Els Posted June 29, 2023 Posted June 29, 2023 (edited) 1 hour ago, Grumpy Bob said: err no, the thread is about age differences, and literally all I said was (and I quote) "but I'd be happy to become a step-dad to a couple of pre-teens" and for some reason people have gone of the deep end, implying that what I was looking for was more children, and that doing so was creepy I was referring to your list of criteria. #2 to #6 are all about kids - only #1 isn't, but it doesn't even say what you're looking for, only what you're NOT looking for. So again, I'll ask - what do you do in your leisure time, and what exactly are you hoping for from your partner besides kid-related stuff? There must have been a reason why you mentioned that you don't want someone who "drinks wine and travels"... so what DO you want her to be doing? I'm not going to ask again if you decline to answer, because this is the third time now, but consider that if you don't have the answer to this very basic question, maybe you need to do some introspection before trying to get into a relationship. Regardless of their age. Edited June 29, 2023 by Els 1
Sony12 Posted June 29, 2023 Posted June 29, 2023 3 hours ago, Grumpy Bob said: err no, the thread is about age differences, and literally all I said was (and I quote) "but I'd be happy to become a step-dad to a couple of pre-teens" and for some reason people have gone of the deep end, implying that what I was looking for was more children, and that doing so was creepy Well I'll just say this. Generally speaking women who online date are very protective of their kids in regards to the guys they choose to meet/go out with. Even if you are a guy that presents no red flags to her it would still often make her feel pretty uncomfortable if you seemed pretty inquisitive about her kids. It's a subject best to be left alone unless she raises the topic herself. Many of these women will want to keep their dates and their kids completely separate until she feels it's ok to introduce them to the guy she is dating. So don't talk about her kids unless she talks about them first. 2
Weezy1973 Posted June 29, 2023 Posted June 29, 2023 (edited) On 6/25/2023 at 10:03 PM, Grumpy Bob said: Maybe I'm living in a fantasy world, but I find myself attracted to women with younger kids. I love Kids…but I'd be happy to become a step-dad to a couple of pre-teens. But I don't even know what most young ladies would think of this? If, hypothetically, you're around 40 with young kids, and say your ex isn't in the picture, and you're looking for a husband... Are you even looking for a step-dad? And would you consider somebody up to 20 years older, or rather stay single? @Grumpy Bob As per your original post, it seems like the bulk of your questions are actually about getting together with someone with young kids. But if kids aren’t actually a big deal to you (it’s hard to tell because you’re kind of avoiding people’s questions), I wouldn’t even worry about age gaps. Just date women you find attractive regardless of age, and if you click with someone, keep dating them. Whether they’re in their 30s or 60s doesn’t really matter. It’s more about compatibility. I’m sure there’s plenty of women around your age that aren’t in “retirement mode” just like you. Edited June 29, 2023 by Weezy1973 3
Author Grumpy Bob Posted June 30, 2023 Author Posted June 30, 2023 Thank you for your eloquent and well considered answer. On 6/26/2023 at 1:39 PM, Lotsgoingon said: But be careful: you hit 70 and she's 50, omg, there is a huge difference in life and lifestyle and energy---frequently Yes, this is a very good point. I've also come to the (rather obvious) revelation that even if a younger lady has a couple of kids, she may want more. As in, she might not consciously want kids now, but if she falls in love and marries, that can easily change.
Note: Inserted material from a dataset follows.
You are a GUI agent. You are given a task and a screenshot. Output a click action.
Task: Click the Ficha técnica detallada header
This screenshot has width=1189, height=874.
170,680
Author Grumpy Bob Posted July 2, 2023 Author Posted July 2, 2023 On 6/30/2023 at 7:41 AM, Weezy1973 said: But if kids aren’t actually a big deal to you (it’s hard to tell It's not hard to tell. I've clearly said I don't want more kids. But simple fact is that the majority of Ladies I might be interested in, even at the extremes of age-difference, will have kids. ALL I have said, is that due to blending issues, I'm less confident if her kids are mid to late teens. And yes, maybe I'm completely wrong? Maybe a teenager is less trouble than a pre-teen?? (not my experience as a parent, but maybe it's different in a blended family)???
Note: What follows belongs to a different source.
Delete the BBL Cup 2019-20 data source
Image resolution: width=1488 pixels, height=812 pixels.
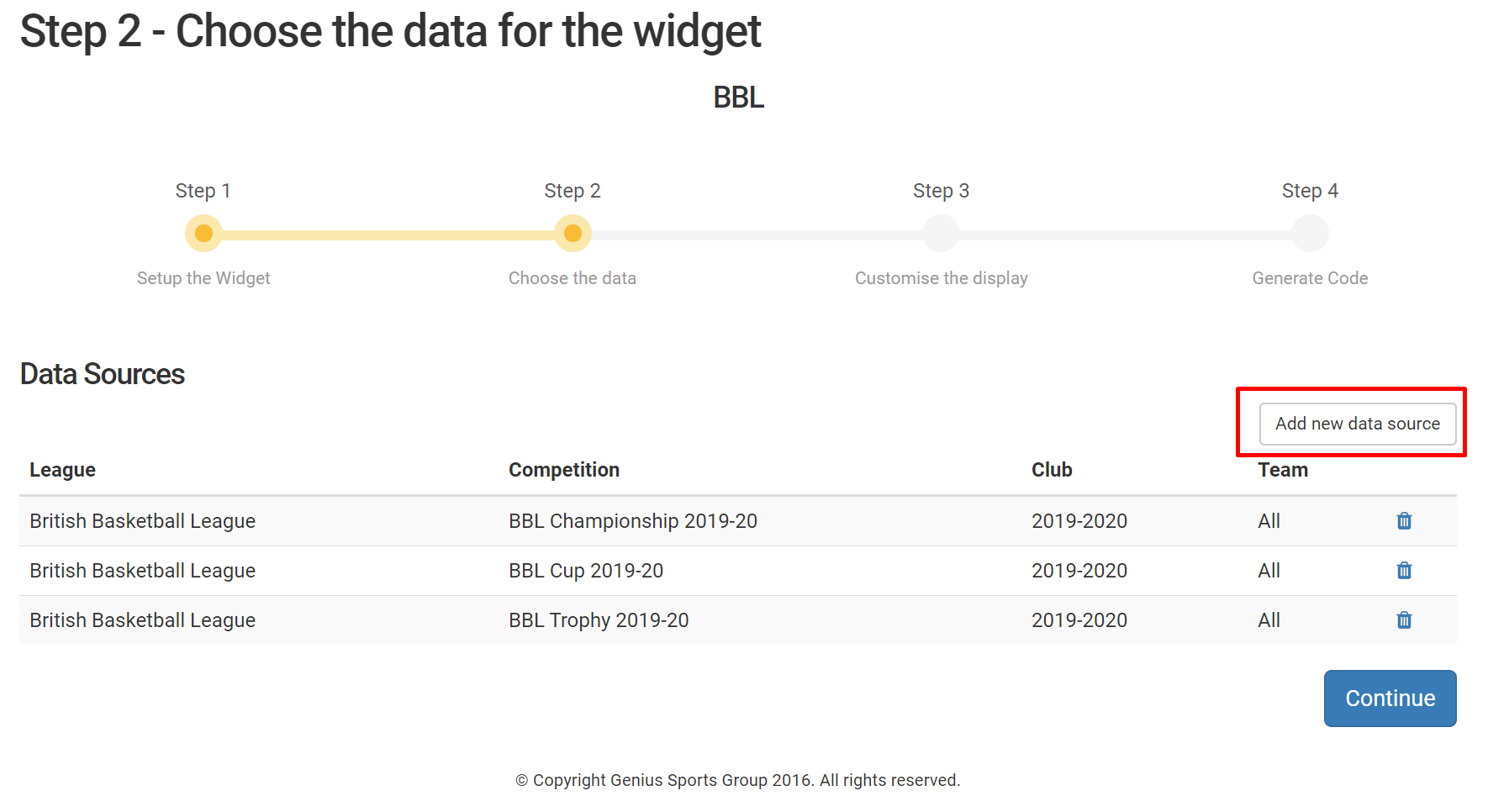pos(1404,571)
glows Posted July 2, 2023 Posted July 2, 2023 On 6/25/2023 at 10:03 PM, Grumpy Bob said: But I don't even know what most young ladies would think of this? If, hypothetically, you're around 40 with young kids, and say your ex isn't in the picture, and you're looking for a husband... Are you even looking for a step-dad? And would you consider somebody up to 20 years older, or rather stay single? They probably wouldn’t care or give it much thought to be frank. You’re two consensual adults getting frisky and maybe you being older/having already been down the dad route is a turn on in the same way you have fond memories of being a dad. It’s just what makes you click as a couple. The part “and you’re looking for a husband” paired with the stark contrast of “or rather stay single” made me chuckle. It depends on the person. There are plenty of women (and men) looking for lifelong companionship. I’m not sure about locking it down with marriage as a fair number of people don’t look to remarry after divorce (that one is a toss up) but sure, companionship is pretty common. I don’t think you’ll have any issues in regards to that.